The food is enough to beckon almost any diner, but, like many of the restaurants lining Ashland Creek, it may be the romantic ambiance that you’re really looking for. The lounge and the main dining room share the same patio, but lounge patrons may be a little jealous of the slightly more inviting outdoor area offered by the main restaurant with its umbrella-covered tables bordered by delicate floral arrangements. The restaurant turns on the firepit after the sun goes down. The lounge has a distinctly bar-like feel, where young people might head for a few drinks and a greater interest in conversation than décor.
Regardless of which section one chooses, the menu established by Chef Jeremy Vidalo will please. To get a varied taste of the flavors offered at the lounge, we ordered the Albacore Tuna Tartare ($17), Buttermilk-Fried Calamari ($14), Salad Lyonnaise ($12) and Wagyu Airloin Au Poivre ($28).
The Albacore Tartare was tossed in a truffle soy vinaigrette with a bit of radish, jalapeno and micro cress, with house potato chips on the side.

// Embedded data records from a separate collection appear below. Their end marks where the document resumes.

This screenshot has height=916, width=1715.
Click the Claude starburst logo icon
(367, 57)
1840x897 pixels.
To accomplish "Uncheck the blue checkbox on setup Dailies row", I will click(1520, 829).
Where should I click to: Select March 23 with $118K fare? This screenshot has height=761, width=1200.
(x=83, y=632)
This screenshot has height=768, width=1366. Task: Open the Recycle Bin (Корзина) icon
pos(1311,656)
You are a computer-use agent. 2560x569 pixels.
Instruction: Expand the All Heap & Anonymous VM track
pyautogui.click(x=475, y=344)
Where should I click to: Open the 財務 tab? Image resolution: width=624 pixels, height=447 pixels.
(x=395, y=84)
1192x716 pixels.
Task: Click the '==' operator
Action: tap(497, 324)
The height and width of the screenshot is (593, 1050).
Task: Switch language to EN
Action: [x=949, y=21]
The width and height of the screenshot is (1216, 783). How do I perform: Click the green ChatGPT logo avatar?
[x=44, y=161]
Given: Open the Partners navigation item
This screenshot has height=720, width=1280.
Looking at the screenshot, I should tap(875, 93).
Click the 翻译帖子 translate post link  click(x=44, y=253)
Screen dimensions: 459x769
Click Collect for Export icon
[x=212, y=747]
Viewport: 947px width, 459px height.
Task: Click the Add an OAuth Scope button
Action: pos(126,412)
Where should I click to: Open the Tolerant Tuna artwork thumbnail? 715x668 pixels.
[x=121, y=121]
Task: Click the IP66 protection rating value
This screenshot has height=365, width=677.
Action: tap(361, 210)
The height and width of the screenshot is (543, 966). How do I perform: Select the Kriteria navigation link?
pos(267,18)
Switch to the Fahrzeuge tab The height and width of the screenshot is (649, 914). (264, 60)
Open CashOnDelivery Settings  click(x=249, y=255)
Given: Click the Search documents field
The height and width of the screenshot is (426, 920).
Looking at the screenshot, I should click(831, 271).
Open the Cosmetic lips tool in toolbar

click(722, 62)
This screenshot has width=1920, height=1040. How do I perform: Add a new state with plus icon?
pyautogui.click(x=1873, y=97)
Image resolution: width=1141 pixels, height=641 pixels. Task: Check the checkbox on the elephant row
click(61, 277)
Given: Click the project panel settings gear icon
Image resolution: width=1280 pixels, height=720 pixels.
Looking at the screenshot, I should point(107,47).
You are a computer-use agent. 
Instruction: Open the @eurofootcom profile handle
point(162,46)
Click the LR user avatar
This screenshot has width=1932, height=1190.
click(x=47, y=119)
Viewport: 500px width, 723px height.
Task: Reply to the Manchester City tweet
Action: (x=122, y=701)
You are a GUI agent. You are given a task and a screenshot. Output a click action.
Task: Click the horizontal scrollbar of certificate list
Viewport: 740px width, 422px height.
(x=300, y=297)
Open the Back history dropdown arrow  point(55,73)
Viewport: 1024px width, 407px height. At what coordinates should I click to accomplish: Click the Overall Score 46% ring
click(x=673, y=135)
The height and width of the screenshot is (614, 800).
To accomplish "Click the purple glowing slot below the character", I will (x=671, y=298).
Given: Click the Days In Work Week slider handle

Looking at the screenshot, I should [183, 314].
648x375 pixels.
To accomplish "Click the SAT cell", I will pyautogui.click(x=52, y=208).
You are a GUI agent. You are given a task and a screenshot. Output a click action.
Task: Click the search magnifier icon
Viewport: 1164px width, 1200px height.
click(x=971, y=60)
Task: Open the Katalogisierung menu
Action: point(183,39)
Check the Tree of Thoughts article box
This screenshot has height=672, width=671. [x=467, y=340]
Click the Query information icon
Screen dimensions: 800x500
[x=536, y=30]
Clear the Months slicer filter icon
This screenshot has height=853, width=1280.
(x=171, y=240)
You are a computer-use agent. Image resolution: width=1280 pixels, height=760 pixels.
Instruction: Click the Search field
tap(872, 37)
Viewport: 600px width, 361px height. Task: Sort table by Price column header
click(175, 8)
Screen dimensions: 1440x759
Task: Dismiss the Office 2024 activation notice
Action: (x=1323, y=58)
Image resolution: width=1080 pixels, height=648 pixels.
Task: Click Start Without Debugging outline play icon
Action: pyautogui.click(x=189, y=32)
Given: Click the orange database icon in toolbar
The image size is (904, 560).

The chips seemed to be there to add salt to the dish’s composition, but the tuna and vegetables offered a subtler flavor. We both hoped for more of a jalapeno kick but had no problem finishing the plate.
The calamari was a classic fried dish elevated for lounge diners with mustard aioli. The green beans and lemon were also fried, a fun take on a twist of lemon over a plate of fried squid.
Danielle and I were enticed by the soft poached egg of the Salad Lyonnaise but agreed that the warm smoked bacon vinaigrette was the star of the dish. Because the flavor was infused directly into the dressing meant that every bite of frisee lettuce had a savory taste, even if you didn’t catch a piece of bacon.
Loft split our steak dish into two plates so there was no fighting over the peppercorn-crusted top sirloin, though we were charged for the extra plate. Nevertheless, this take on the classic French pepper steak was cooked to a perfect medium-rare and coated in watercress, maitake mushrooms and brandy cream sauce.
The supple tenderness of the dish may have been due in part to the selection of the Japanese breed of Wagyu cattle, with its high percentage of unsaturated fat — potentially demonstrating that you can teach an old dish new tricks through ingredient selection alone. When there were no more bites of tender beef left, the truffled french fries mimicked the flavor perfectly, giving us an excuse to eat the whole plate.
All of our dishes were $2 off, thanks to a 4 to 6 p.m. happy hour, bringing the bill’s grand total, including drinks, to about $90.
Loft’s lounge is more of an ideal location for upscale date nights than somewhere Friday night revelers go to get drunk after work. Fortunately for us, we were looking for just such a date night and were treated to one.